= TASK INPUTS =

____

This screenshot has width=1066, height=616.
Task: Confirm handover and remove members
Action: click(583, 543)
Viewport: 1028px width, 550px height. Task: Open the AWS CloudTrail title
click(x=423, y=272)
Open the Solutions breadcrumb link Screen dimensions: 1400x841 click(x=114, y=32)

____

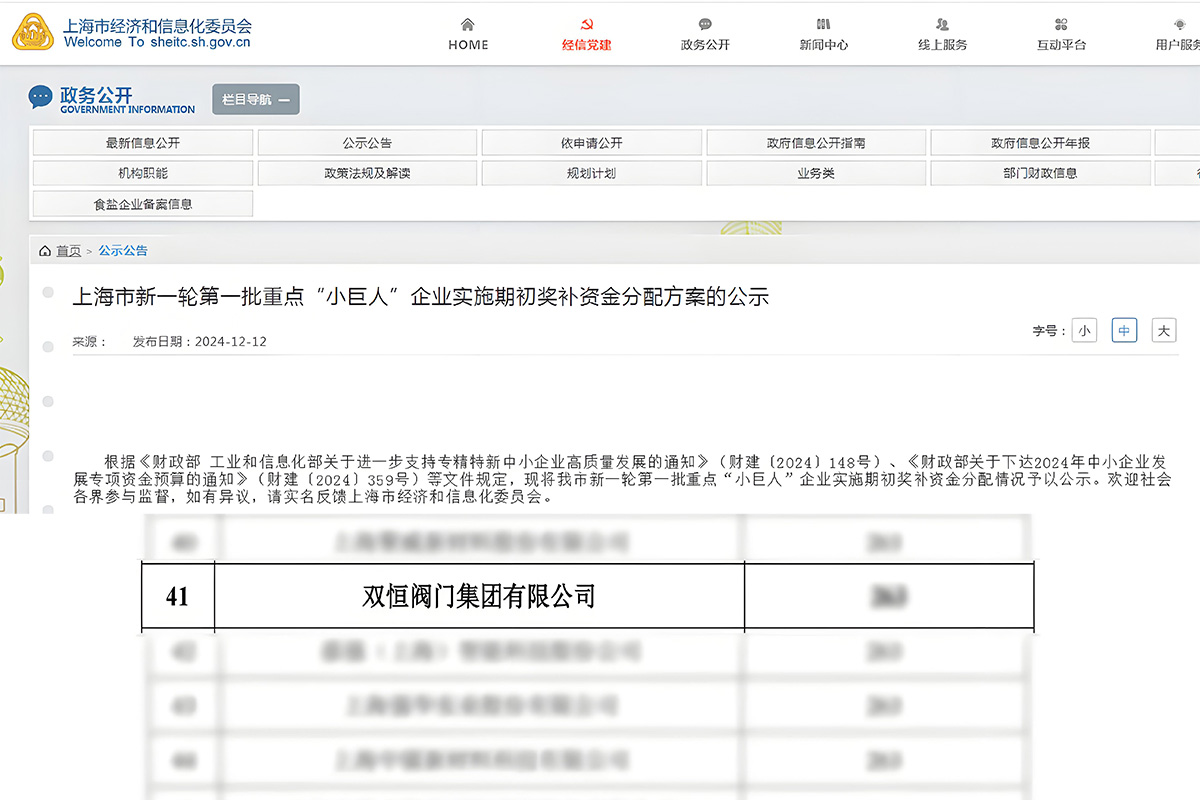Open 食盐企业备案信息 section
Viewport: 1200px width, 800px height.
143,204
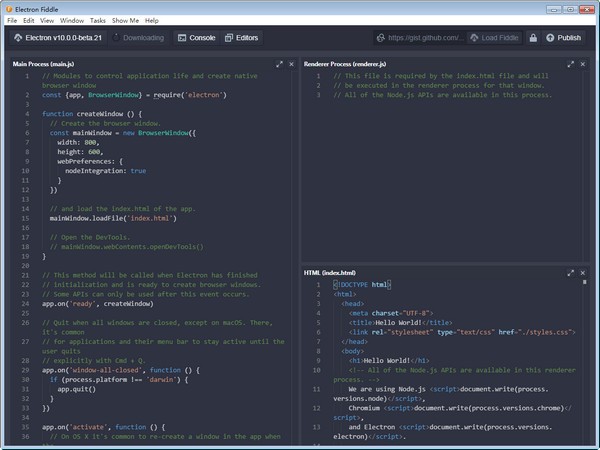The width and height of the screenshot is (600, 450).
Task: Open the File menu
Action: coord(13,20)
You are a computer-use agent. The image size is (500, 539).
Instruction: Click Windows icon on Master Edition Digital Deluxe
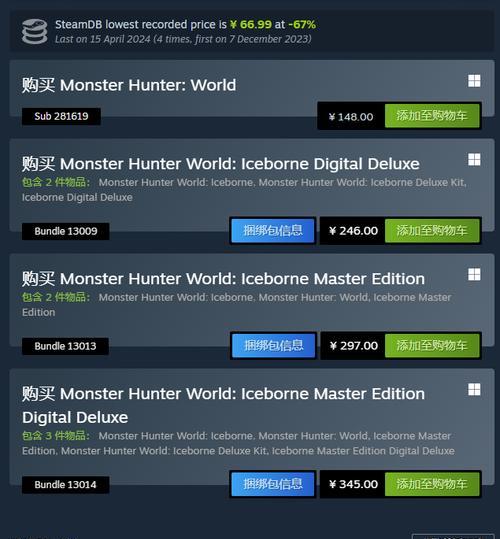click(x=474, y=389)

____

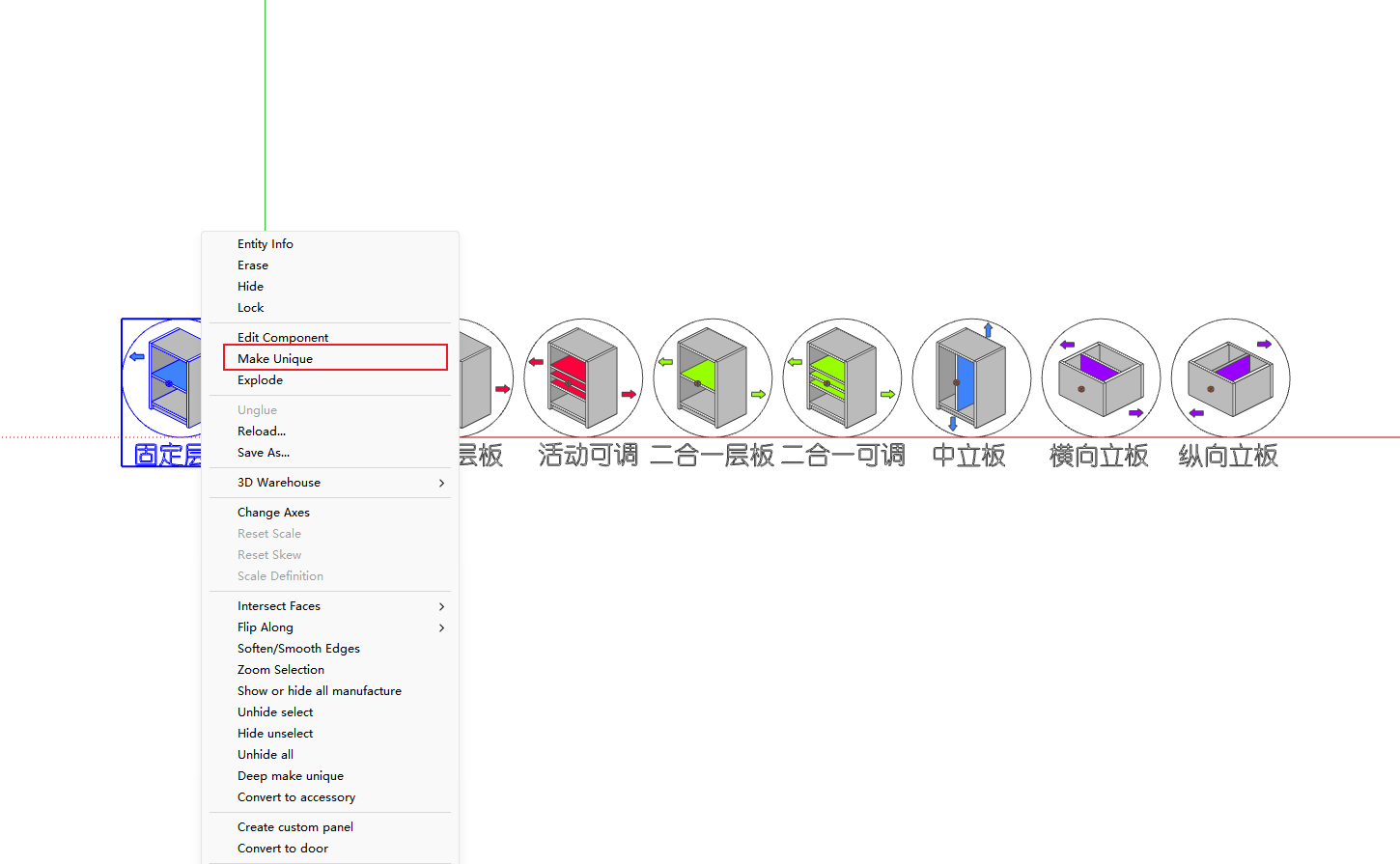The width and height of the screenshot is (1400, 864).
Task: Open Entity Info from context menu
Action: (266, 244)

____

= WORK TASK =
Starting at the line that has "Viewport: 1028px width, 550px" in the records above, restate word for word every line until the one that has "Open the Solutions", and include that one as well.

= WRITTEN SOLUTION =
Viewport: 1028px width, 550px height. Task: Open the AWS CloudTrail title
click(x=423, y=272)
Open the Solutions breadcrumb link Screen dimensions: 1400x841 click(x=114, y=32)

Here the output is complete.